レーニンは、10月クーデター=単独武装蜂起・単独権力奪取後の国家から、(1)レーニン批判・不支持の共産党員浄化、(2)レーニン・ボリシェヴィキ不支持のあらゆる政党浄化、(3)知識人浄化をしつくすことにより、レーニン直属秘密政治警察チェーカー支配の完璧な一党独裁国家・社会・団体・共産党システムを一貫して追求した「革命家」だった。彼は、(1)党内民主主義抑圧・(2)政党間民主主義破壊=反対政党撲滅・(3)社会内民主主義消滅を、最高権力者期間で基本的にやりとげた。スターリンは、レーニンの弟子として、レーニンの意図を忠実に受け継ぎ、かつ、歪曲・拡大し、4000万人粛清でそれらを完成させた。

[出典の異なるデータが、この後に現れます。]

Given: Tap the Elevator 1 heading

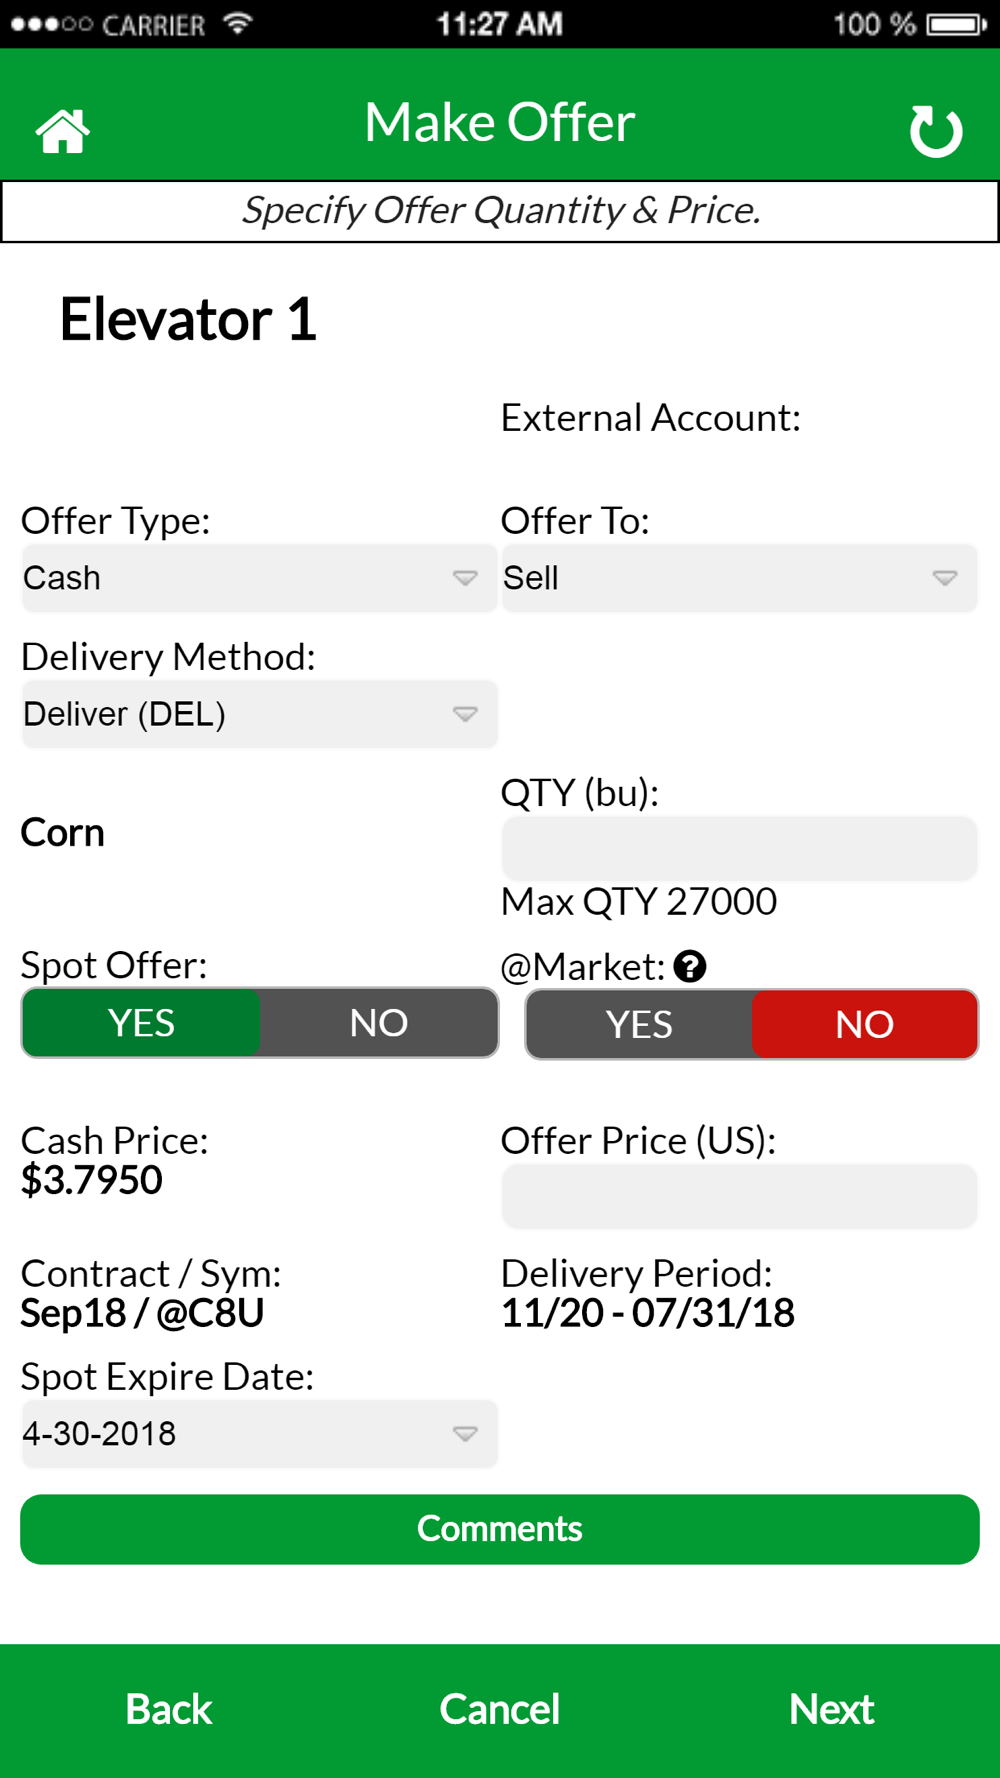Looking at the screenshot, I should 188,320.
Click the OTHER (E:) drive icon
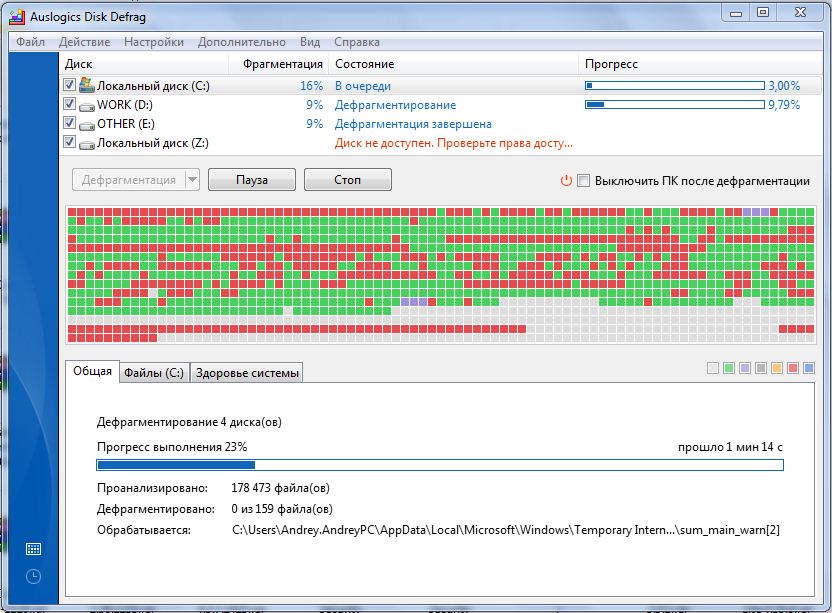Image resolution: width=832 pixels, height=613 pixels. pyautogui.click(x=86, y=124)
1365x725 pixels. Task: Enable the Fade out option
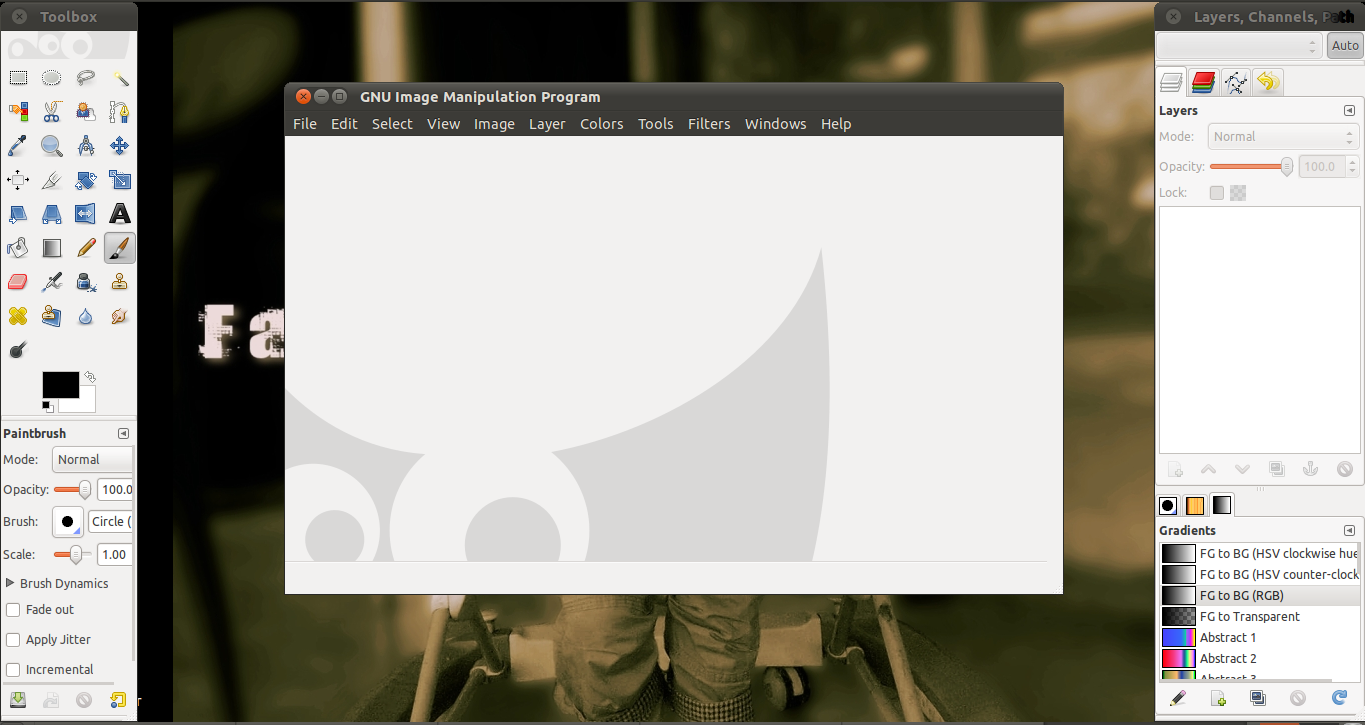tap(15, 609)
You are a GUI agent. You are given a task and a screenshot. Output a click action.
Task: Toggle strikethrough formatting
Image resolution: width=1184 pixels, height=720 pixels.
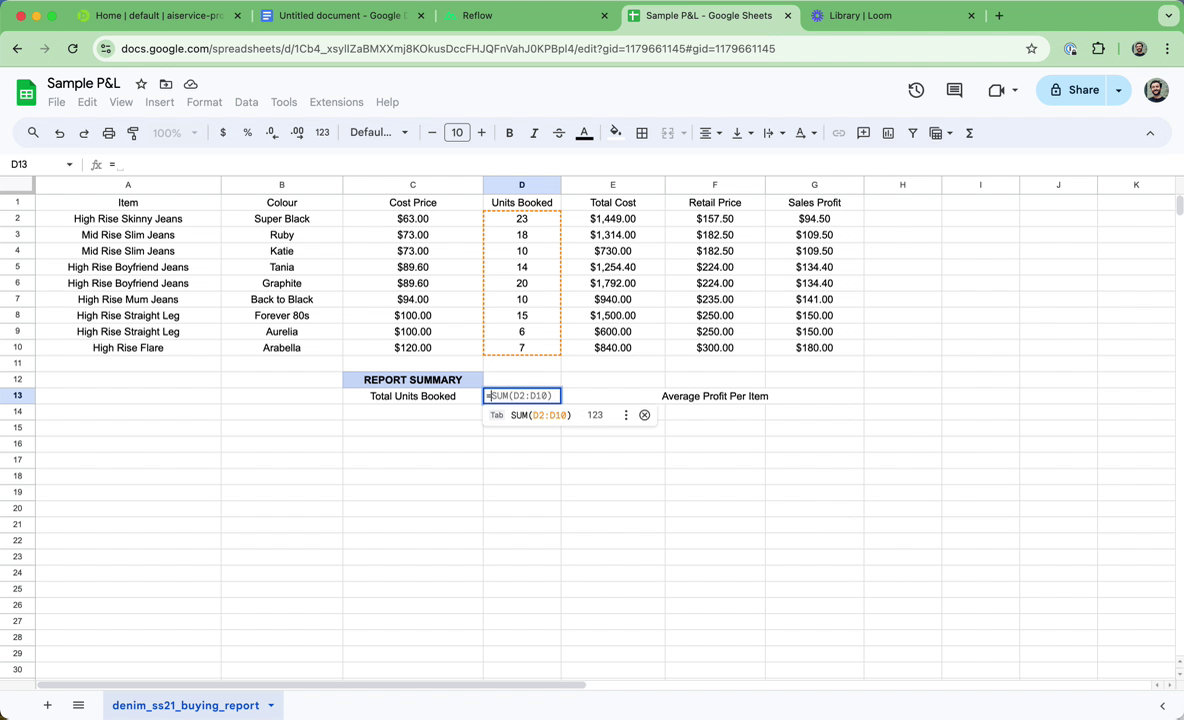tap(559, 133)
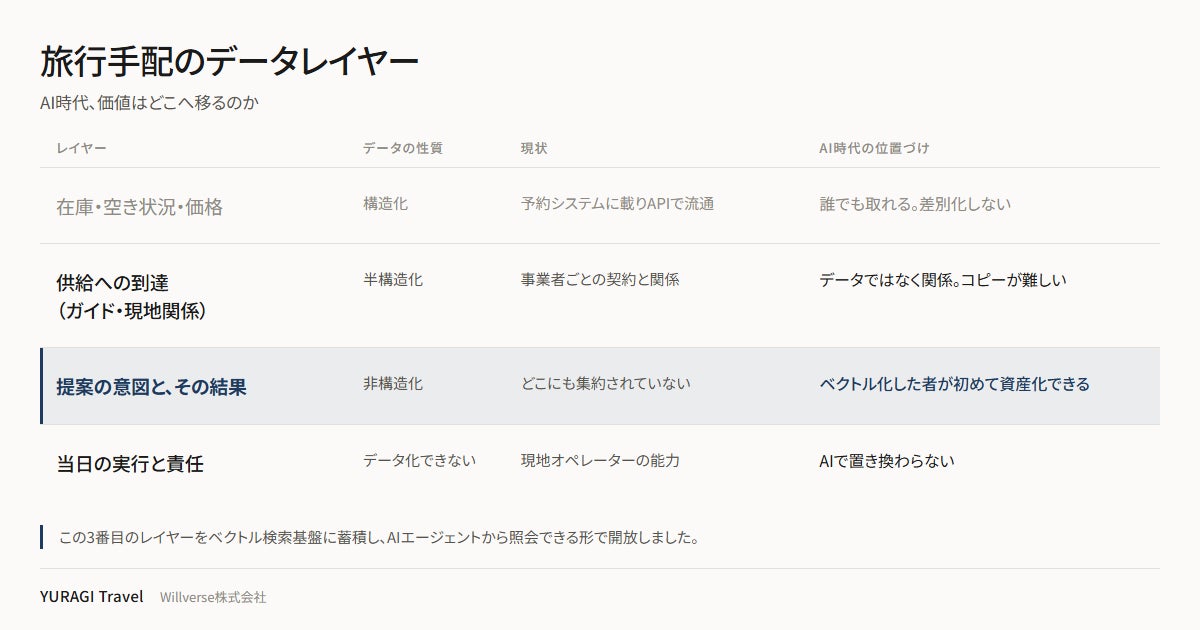The image size is (1200, 630).
Task: Select highlighted row 提案の意図と、その結果
Action: click(x=600, y=386)
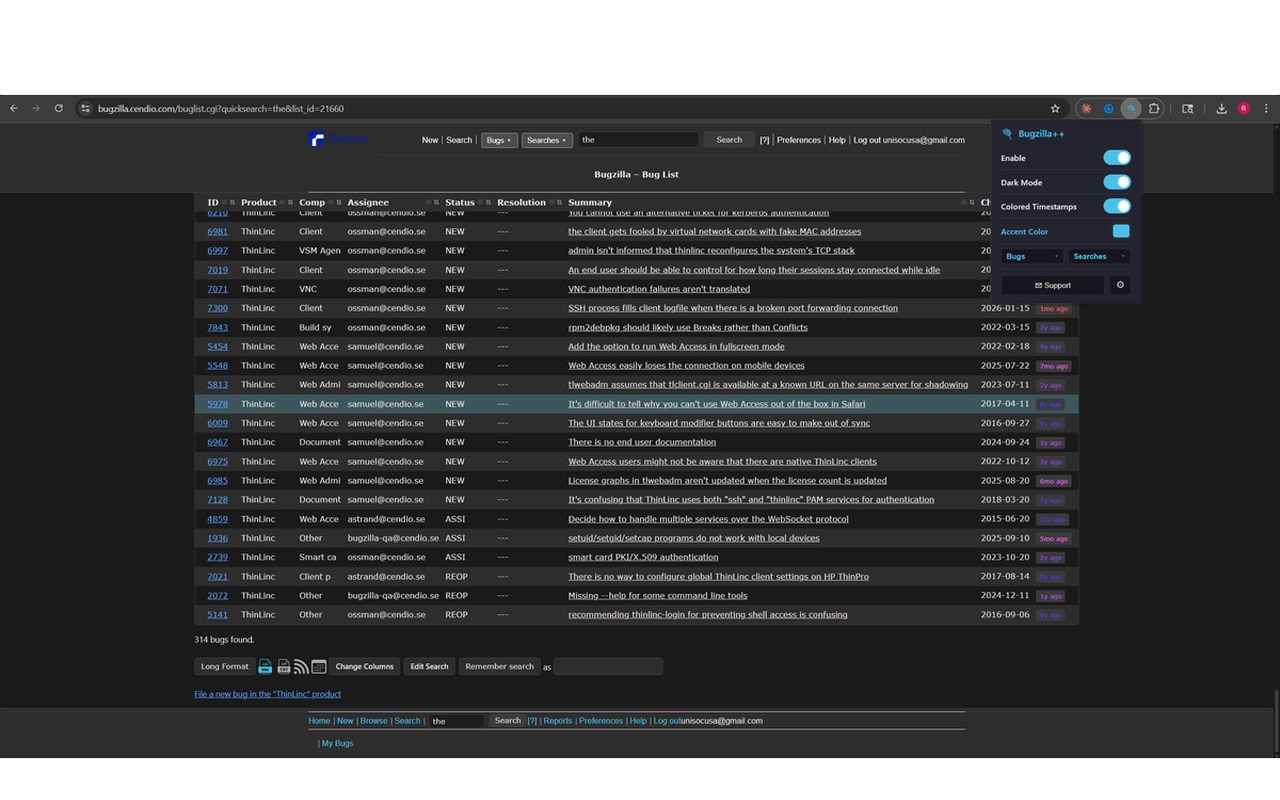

塩川伸明『メドヴェージェフによる「スターリニズムの犠牲」の推計』200万党員銃殺
このファイルは、レーニン5年2カ月間のうち、まず1918年年表と1919年年表だけを抜粋・転載する。それだけでも、膨大にあるので、年度前半と後半に分ける。抜粋の基準は、その中から、レーニン・チェーカーによる(1)ボリシェヴィキ・レーニン不支持者・政党すべての排除・浄化作戦項目と、(2)それと表裏一体だった意図的な一党独裁体制追求路線項目のみを年月日順に抜粋・転載する。各項目内容への加筆・訂正は一切していない。なお、私の判断で、各色太字を付けた。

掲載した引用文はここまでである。